*Excerpt to read*.
What is a Charette? 

guidelines, members & sponsors

guidelines, members & sponsors

In order to develop a dream plan for SoBro, the Urban Design Team and the citizen-planners participated in a “charrette.” The process takes its name from the carts, or charrettes, that used to rattle through the halls of the École des Beaux-Arts in Paris. Working frantically against tight deadlines, architecture students would be assigned the challenge of sketching out blueprints for the city beautiful. Then they would toss their drawings on the charrette as it passed by. If a student’s drawing didn’t make it onto the charrette, he was out of luck.

Today, a “charrette” is an intense, tightly scheduled grass-roots planning process. It permits citizens to state their goals for the built environment. Then, with a deadline bearing looming, a team of urban designers translates those goals into drawings and plans.

The charrette guidelines demand that no member of the Design Team have a vested financial interest in the outcome of the process. The Design Team for the SoBro Charrette included some Tennesseans, but it also included a number of designers who had never visited Nashville before.

Team Members

Mark Schimmenti, an architect and urbanist from Knoxville, Tenn., leader of the SoBro Charrette

Other members of the Design Team were:

Dean Almy, assistant professor of architecture at the University of Tennessee at Knoxville

Stephanie Bothwell, a landscape architect practicing in Auburn, Ala.

Warren T. Byrd, professor of landscape architecture at the University of Virginia

Walter Chatham, president of the Architectural League of New York

Dede Christopher, designer of an urban design master plan for Maryville, Tenn.

Jon Coddington, head of the graduate program in architecture at the University of Tennessee

Marleen K. Davis, dean of the College of Architecture and Planning at the University of Tennessee

Thomas K. Davis, director of the Kingsport (Tenn.) Regional Interactive Design Studio

Russell Hopper, an intern architect with Duckett Goss Wilkinson in Knoxville, Tenn.

Samina Quraeshi, director of the Design Arts Program of the National Endowment for the Arts

John Massengale, an author, architect, and urbanist practicing in Bedford, N.Y.

*Data*.

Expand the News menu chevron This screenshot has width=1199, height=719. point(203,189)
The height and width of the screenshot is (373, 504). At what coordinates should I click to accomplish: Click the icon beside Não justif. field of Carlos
* * *
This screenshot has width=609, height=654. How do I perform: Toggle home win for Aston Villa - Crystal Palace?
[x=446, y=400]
* * *
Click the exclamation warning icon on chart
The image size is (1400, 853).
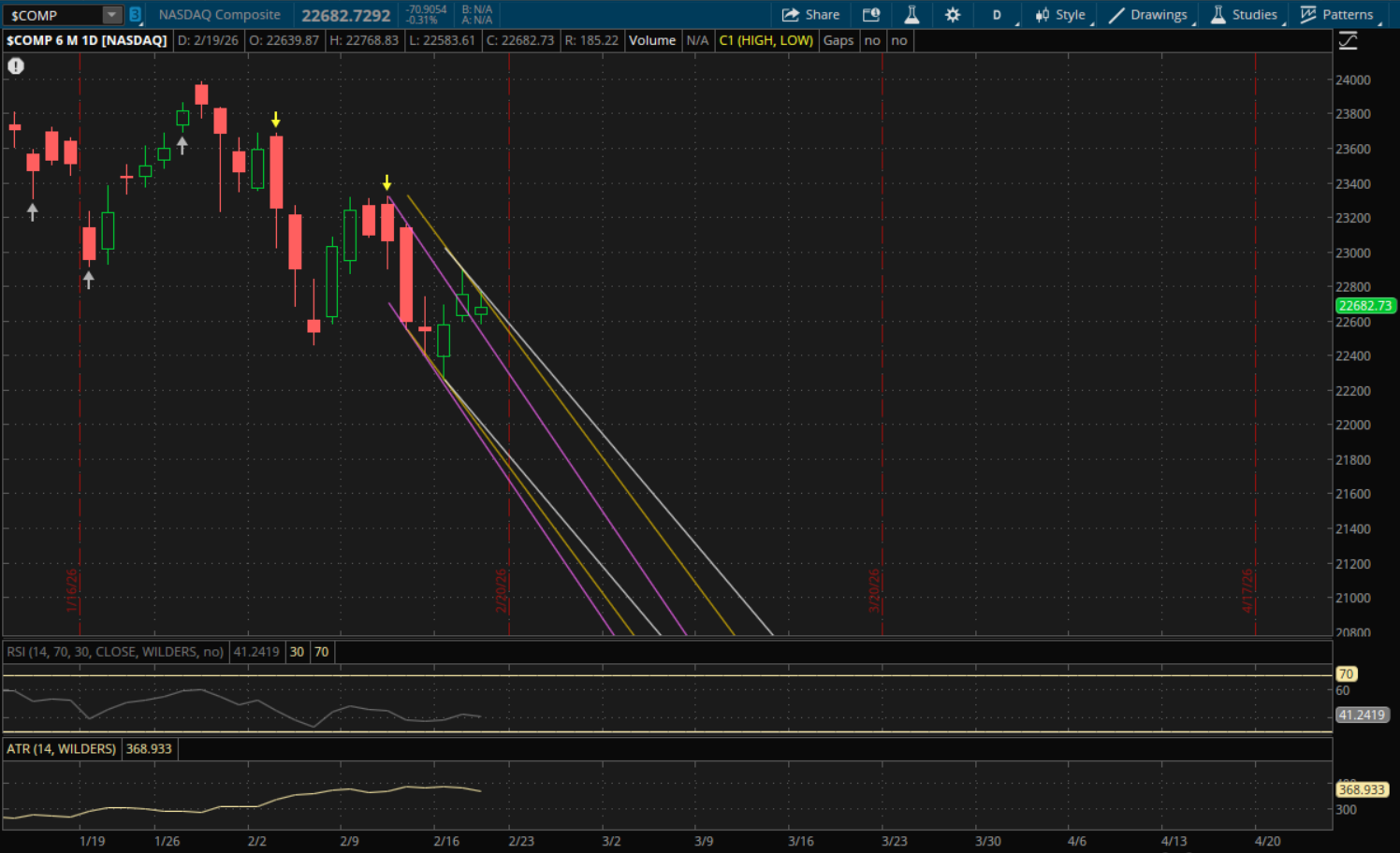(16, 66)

*Exercise aim*.
In the text about charrettes, who led the SoBro Charrette?

*Exercise solution*.
Mark Schimmenti, an architect and urbanist from Knoxville, Tennessee, led the SoBro Charrette.